Chapter 6: Isolate Process Machinery in a Boundary
The boundary cleanly executes core code in a process and wraps it in a generic API. The lifecycle layer provides tools to start and stop the boundary layer, even in the context of a larger project. Workers divide work for performance, isolation, or reliability. You’ll see all of these layers in the following figure.”
- pg 99
Maintain Composition Through Uncertainty
Back pressure - a technique to slow requests to services under duress.
Pipes that file midstream are difficult to handle. Treating errors as data helps them work with the |>
operator
Avoiding raising also stops other work from being blocked.
Question: For the “Halt on error with context:” part. Why were there two errors before it error'ed on 5?
With block helps compose and put error handling off until the end. It makes it easy for us to write the happy path, but still catch data in an unexpected shape.
Build Your Optional Server
There are times to consider using processes:
- Sharing state across processes
- Presenting a uniform API for external services such as databases or communications
- Managing side effects such as logging or file IO
- Monitoring system-wide resources or performance metrics
- Isolating critical services from failure
The boundary is an optional layer to separate impurities from the core.
“A boundary needs a service layer around each individual process type and an external API for clean, direct access across services.”
- pg105
Using GenServer to wrap our functional code. Our main tools:
- Init - set initial state
- Handle_call - sync
- Handle_cast - async
We can write a bunch of call functions to handle different tasks, and even create easy to use functions on the module so we don’t have to manually make calls.
Note: We only have one instance of our QuizManager running at a time (that’s why we name it).
Quiz session’s state is {quiz, email}, so each user needs their own QuizSession. Session here is a pid
We now have QuizManager and Quiz session, but we need an API to bring them together.
Wrap the Server in an API
The API insulates the GenServers from the external inconsistent data We will validate at the API level because that is the closest common access point to the user. Changesets are great for this, but we don’t want to bring in Ecto just yet
Question: How would changesets work here? They don’t seem like they’re written in a place that’s ‘close to the user’
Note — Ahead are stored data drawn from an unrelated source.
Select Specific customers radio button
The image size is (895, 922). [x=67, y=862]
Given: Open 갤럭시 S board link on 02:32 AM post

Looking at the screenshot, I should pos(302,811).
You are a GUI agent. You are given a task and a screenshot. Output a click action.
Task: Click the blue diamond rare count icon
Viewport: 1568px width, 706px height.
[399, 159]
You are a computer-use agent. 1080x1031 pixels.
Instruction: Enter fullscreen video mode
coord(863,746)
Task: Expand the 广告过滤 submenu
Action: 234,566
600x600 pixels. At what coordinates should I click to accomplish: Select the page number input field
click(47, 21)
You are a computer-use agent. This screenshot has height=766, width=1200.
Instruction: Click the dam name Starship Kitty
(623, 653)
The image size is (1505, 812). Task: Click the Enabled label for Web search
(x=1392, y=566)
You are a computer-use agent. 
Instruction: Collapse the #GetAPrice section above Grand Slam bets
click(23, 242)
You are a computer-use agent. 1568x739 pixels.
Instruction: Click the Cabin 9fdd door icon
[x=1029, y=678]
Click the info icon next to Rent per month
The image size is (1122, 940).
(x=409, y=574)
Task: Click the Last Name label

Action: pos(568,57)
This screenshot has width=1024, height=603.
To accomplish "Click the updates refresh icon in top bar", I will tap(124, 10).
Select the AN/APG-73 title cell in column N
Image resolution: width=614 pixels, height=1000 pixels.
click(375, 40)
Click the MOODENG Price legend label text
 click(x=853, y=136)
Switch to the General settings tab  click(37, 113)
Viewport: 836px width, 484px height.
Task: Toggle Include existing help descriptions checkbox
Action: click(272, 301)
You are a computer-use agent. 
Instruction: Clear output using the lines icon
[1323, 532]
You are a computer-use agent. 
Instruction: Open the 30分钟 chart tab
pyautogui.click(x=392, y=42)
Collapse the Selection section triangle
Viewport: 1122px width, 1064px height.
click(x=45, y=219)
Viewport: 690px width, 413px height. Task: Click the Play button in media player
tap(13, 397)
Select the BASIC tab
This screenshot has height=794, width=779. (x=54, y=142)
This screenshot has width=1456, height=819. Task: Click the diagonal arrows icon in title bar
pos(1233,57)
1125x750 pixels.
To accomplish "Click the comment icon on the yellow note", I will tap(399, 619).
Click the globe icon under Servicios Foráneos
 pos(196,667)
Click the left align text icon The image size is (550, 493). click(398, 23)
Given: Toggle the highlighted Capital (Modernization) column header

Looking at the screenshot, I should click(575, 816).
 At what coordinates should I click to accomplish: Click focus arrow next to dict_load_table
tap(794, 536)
The validator seems pretty confusing the way it was built up. The validators make great use of composition
The API layer is a great place to stitch together disparate concepts, but you want to keep it as thin as possible. We are validating here because we don’t want the core to have to worry about bad data.
The API creates the quiz, makes templates, and starts quiz sessions. This makes sense as these are things that users would want to do.
Interacting with a quiz is now really easy through the API and there is no need to know about GenServers, casts, or calls...
Prefer Call Over Cast to Provide Back Pressure
Is OTP dead then!? Serializability and back pressure
E.g. Logger. If it’s getting overloaded with cast messages, it switches to using call, thus slowing the entire app down. This allows Logger to catch up. If it gets real bad, logger just starts dropping messages. These three modes are :async, :sync, :discard Note: Dave Thomas was talking about this, but now I understand it better.
It feels like we’re missing talking about this bottleneck and what we care most about here. As in, what’s more important, the app working quickly? Or logs?
Extend Your APIs Safely
We need to be careful when updating an API to ensure that it’s not a breaking change. Here are some good guidelines:
- Don’t add new requirements to existing APIs, only options.
- Adding new requirements forces you to upgrade all implementation sites at the same time and now we’ve lost the decoupling that the API was supposed to give us.
- Ignore anything you don’t understand
- Question: I’m not sure I understand this one?
- Don’t break compatibility; Provide new endpoints
- If new functionality is needed that takes in different inputs, just create a new endpoint rather than trying to extend an existing one.
Wrap Your Core in a Boundary API
with
helps us right compossible code and easily catch unexpected values
Server layer - the two GenServers QuizManager
and QuizSession
to encapsulate state and handle communications between processes.
Built a compossible validator
Built and API to bring it all together.